- **Enunciado del problema**
Prolonga el relato del viaje a Senegal que aparece más abajo, antes del material, y empieza justo después de su última oración.

- **Fragmento de origen**
A partir de conversaciones con otros clientes del hotel fui tomando conciencia de la necesidad de hacerme con un libro guía del país, pues era evidente que no tenía ni idea de adónde ir o qué hacer. En el bullicioso barrio de Medina, con sus comercios a pleno rendimiento y el continúo entrar y salir de clientes, bajo el ardiente sol del mediodía, no es difícil encontrar lo que se necesita. No hace falta dar el primer paso. Los extranjeros que se asoman al barrio son presa predilecta de comerciales a comisión de las tiendas, que se van turnando en captar la atención del recién llegado intentando dirigirlo en un buen francés hacia los negocios que les pagan. Ellos serán los que propondrán todo tipo de planes y transacciones y descubrirán nuestras necesidades antes incluso de que seamos conscientes de ellas. Ante cualquier petición sabrán encontrar al intermediario adecuado para satisfacer al viajero. No le pedirán dinero, pues su tarifa está incluida como sobreprecio en la cantidad final pagada, previamente negociada con el vendedor. Con la guía de viaje en mis manos tuve a mi disposición toda clase de información útil, desde hoteles y restaurantes con sus respectivos precios hasta lugares de interés y pinceladas básicas sobre el lugar y sus gentes. Así descubrí que mi principal destino, el único del que conseguí información por Internet, Saly, era el equivalente a nuestro Benidorm: un continuo de hoteles y resorts de más o menos lujo en los que solo se convive con europeos y de los que no es necesario salir en toda la estancia. En los que a cambio de una atención exquisita, se pierde el contacto con el país. Los senegaleses llaman descriptivamente a estos grandes complejos prisiones del lujo.

- **Datos proporcionados**

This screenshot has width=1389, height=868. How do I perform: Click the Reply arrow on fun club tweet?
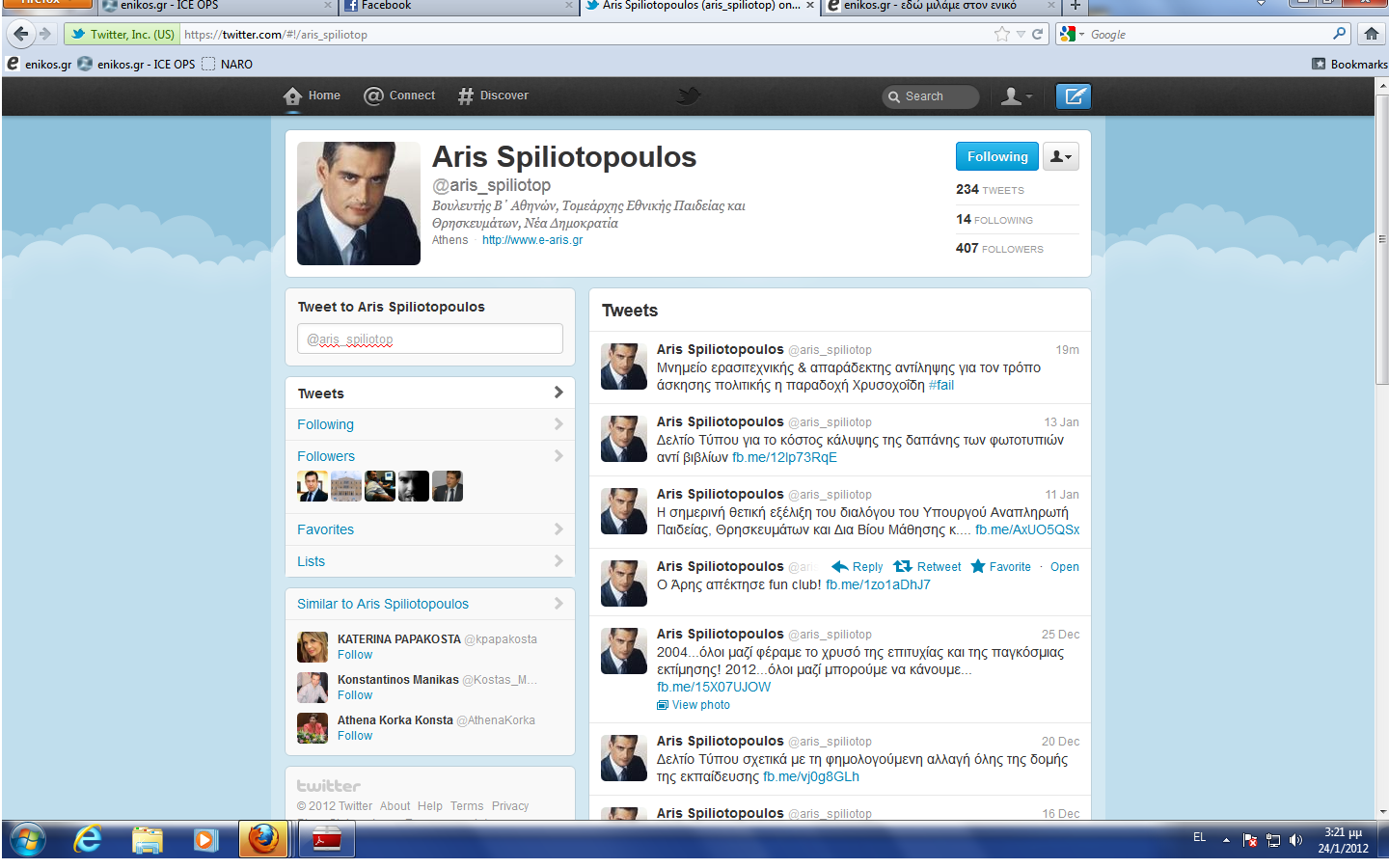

- **Respuesta del ejercicio**
El atardecer es un buen momento para abandonar el centro de Dakar si hacemos caso de varias advertencias sobre la seguridad nocturna de la capital. El único cabo suelto es saber dónde queda la estación. Preguntando mucho y andando un poco consigo llegar antes de la hora en que los vampiros se levantan de sus lechos. El cobrador me garantiza que me avisará de la parada más cercana a mi hotel. Pero en vista del trajín que lleva, prefiero asegurarme preguntando a otro pasajero. No será necesario, la memoria es el punto fuerte del curioso sistema contable con el que trabajan. Los pasajeros van subiendo según tocan las paradas y se encajan en los espacios libres de la furgoneta en una suerte de Tetris bastante eficiente que suele implicar el movimiento de piezas ya colocadas en función de alturas, volúmenes y pesos. No se paga nada más subir, sino cuando el cobrador organiza en su cabeza toda la disposición espacial y tiene claras las cuentas que va haciendo. Como no suele disponer de cambio en el momento, los pasajeros esperan pacientemente a que este feliz evento acontezca. Mientras, en un sistema mnemotécnico peculiar, el cobrador dobla longitudinalmente dos veces los billetes y se guarda las tiras resultantes entre los dedos de las manos a la altura de los nudillos. Así, entre el índice y el corazón guarda los billetes pagados por un pasajero; entre el corazón y el medio, los de otro; y así con todos los dedos y todas las manos, asociando en su cabeza billetes, pasajeros y cantidades a devolver. Una vez devuelto el cambio se guarda el billete y deja sitio para el billete de otro pasajero.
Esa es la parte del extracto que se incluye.